This Gendered Pleasure
October 28, 2009

In the news yesterday: Ex-Anheuser female executive Francine Katz, the “Queen of the Beer Industry”, sues for gender bias and pay descrepancy, claiming working for the company which oversees brands like Stella and Bud entailed enduring a “frat party atmosphere.”

Katz said that by 2007, her base salary and bonus were only 46 percent of what her predecessor on the committee, John Jacob, had made six years earlier.

It’s no surprise that corporate, big-lager culture would be a hostile place for a woman to work, but I think it puts the arguments of sexism and the beer-o-sphere in perspective.  It goes all the way to the top and trickles all the way down. I would like to think that microbreweries and independent pubs could separate themselves from the Big Boys in many ways.  That would mean not just keeping quality and tradition alive but also involving women respectfully and equally. Is that so hard?  What is it going to cost? Other beer bloggers have argued it’s not up to the small businesses to change things in this way.  But it is precisely on this level where we have seen change in the US and here in the UK as well. (For example the Pink Boots Society was started by craft brewers, not macros.)

A couple of weeks ago I was discussing the sexism in the beer world with a friend of mine, also an American immigrant.  Both of us are from the West Coast of the US, where, she argued, we lived in a bubble of progressive thinking.  It’s true that in Portland, Oregon and many other brew-happy cities along the coast women drink beer, brew and serve it expertly, and they do so without being some kind of anomaly. They don’t have to worry too much about what kind of image they are projecting or whether their involvement with beer has made them less attractive to men. (I’m happy to report I’ve lived unburdened by the “I’m drinking from a pint glass– will a man ever want me?!?” dilemma.)

A recent conversation amongst beer bloggers has discussed whether beer-drinking women are sexy.  The Bittersweet Partnership, a branding “feeler” from the Coors corporation, has asked the internets what men think of women who drink beer.  I have written about the Bittersweet Partnership before.  I think it’s missing the point, at least for serious beer drinkers who are more interested in the flavor, history and culture instead of the image it projects to the opposite sex.  Their approach is clumsy and corporate, and doesn’t speak to me as a woman consumer, but with that said there is a part of me that really hopes they eventually hit it.  Especially if that’s what it would take for the “small guys” to listen.

In general men are not expected to subscribe to the same acute self-consciousness as women. Are men worried they will be rejected by women based on what they are drinking?  I wouldn’t waste my time turning the tables–  let’s face it, asking if beer-drinking men are sexy is a pointless and slightly depressing question.  Homer Simpson swilling Duff or worse– Beer, Sex, Chips and Gravy comes to mind. Beer isn’t very sexy, period.  Or is it?

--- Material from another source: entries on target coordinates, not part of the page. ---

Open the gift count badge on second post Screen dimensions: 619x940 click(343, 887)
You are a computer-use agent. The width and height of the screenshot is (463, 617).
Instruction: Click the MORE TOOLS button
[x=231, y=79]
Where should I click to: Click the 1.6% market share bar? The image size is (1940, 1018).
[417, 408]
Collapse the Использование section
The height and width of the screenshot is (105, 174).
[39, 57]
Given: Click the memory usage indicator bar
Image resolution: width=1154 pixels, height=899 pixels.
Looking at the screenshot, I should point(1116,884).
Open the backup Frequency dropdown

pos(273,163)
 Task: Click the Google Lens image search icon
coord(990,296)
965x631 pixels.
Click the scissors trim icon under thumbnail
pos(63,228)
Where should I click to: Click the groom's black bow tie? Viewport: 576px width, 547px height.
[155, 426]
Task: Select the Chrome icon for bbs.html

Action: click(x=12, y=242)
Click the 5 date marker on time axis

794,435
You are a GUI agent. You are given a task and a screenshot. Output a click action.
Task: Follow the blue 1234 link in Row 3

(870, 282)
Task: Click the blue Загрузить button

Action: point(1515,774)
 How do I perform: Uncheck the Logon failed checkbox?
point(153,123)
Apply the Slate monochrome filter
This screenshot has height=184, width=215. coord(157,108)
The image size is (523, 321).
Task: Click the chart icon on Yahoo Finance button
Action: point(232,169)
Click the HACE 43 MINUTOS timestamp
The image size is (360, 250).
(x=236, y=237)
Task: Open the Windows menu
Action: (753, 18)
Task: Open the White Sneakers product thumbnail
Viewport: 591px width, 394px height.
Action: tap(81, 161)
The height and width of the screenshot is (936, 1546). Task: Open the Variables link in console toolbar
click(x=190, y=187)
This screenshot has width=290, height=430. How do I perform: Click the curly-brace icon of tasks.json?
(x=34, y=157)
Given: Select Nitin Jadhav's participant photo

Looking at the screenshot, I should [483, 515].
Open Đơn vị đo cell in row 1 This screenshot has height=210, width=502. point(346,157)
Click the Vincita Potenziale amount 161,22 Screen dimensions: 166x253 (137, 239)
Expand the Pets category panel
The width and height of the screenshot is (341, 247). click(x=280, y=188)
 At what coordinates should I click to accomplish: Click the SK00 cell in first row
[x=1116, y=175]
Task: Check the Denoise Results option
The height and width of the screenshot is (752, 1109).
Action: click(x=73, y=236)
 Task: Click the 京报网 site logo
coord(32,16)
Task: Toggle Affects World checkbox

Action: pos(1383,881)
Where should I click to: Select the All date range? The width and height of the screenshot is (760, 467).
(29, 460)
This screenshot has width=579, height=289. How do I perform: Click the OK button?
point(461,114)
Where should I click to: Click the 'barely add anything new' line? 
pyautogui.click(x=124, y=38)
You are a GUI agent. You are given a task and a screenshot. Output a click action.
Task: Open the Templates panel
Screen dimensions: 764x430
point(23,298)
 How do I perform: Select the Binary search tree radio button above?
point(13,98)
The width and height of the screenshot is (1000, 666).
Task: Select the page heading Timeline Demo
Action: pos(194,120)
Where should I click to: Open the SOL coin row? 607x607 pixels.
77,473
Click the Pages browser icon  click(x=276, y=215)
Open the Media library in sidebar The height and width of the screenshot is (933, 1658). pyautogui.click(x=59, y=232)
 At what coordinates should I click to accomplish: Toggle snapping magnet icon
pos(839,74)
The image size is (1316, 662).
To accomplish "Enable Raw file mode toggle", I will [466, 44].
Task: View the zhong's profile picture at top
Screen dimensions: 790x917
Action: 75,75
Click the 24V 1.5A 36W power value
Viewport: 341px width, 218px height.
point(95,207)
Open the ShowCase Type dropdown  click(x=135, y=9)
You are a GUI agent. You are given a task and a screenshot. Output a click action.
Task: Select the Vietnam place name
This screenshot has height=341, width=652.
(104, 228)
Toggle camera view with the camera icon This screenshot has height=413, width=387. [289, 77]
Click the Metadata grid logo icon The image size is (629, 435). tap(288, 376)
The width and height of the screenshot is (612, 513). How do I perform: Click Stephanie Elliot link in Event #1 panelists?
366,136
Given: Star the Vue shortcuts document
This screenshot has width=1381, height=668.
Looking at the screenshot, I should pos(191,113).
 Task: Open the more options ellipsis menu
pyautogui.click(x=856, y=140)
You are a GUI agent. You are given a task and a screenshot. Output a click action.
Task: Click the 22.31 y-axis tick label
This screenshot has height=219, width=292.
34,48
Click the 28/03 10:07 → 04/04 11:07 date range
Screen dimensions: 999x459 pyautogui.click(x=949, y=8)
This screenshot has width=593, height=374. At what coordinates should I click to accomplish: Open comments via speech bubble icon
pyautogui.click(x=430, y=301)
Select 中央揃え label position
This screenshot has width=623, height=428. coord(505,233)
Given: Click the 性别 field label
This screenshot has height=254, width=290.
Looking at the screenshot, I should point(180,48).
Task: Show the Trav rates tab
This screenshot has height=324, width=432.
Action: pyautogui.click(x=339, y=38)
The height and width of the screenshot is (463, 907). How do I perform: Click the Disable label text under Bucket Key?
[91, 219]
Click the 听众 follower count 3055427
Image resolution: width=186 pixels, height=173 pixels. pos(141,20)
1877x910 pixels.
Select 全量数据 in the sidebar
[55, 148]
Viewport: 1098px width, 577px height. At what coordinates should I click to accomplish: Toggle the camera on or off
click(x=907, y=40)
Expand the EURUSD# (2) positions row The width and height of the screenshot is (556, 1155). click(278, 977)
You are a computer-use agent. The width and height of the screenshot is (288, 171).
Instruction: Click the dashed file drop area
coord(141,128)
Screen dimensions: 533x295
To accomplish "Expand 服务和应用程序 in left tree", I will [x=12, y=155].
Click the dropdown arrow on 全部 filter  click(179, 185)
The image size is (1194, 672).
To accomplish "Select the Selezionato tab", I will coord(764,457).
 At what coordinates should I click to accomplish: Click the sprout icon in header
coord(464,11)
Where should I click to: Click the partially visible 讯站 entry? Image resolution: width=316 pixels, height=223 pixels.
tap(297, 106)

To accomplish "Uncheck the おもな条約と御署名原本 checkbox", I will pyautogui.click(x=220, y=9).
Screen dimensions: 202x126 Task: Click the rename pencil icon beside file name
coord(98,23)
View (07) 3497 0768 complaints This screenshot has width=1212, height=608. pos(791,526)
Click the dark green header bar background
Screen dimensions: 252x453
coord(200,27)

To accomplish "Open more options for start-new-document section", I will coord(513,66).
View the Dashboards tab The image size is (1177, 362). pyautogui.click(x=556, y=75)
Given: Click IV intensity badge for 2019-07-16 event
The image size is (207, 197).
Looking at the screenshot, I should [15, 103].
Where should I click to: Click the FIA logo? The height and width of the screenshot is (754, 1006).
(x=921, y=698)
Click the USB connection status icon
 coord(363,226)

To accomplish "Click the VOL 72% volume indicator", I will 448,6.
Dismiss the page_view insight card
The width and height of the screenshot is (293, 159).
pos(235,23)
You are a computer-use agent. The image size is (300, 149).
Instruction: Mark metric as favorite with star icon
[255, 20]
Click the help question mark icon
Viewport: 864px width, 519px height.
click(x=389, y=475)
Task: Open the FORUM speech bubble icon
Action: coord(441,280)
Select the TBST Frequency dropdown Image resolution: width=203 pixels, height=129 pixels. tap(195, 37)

Good beer has an undeniable earthy sensuality, and it makes you feel good. If we are to find the sex appeal in this beer culture of ours, we only have to think back to our last festival or gathering where someone said, “Oh, this is wonderful.  Try it!” That generous spirit is much more appealing than insisting on “no beer guts.”  We need to ask ourselves which is sexier– the image of the drinker in the right clothes, striking the right pose and drinking out of the right glass or the attitude of someone who sees new beers as an adventure– someone who is totally present while they taste things.  To prefer the former is, I’m sure, a failure of imagination.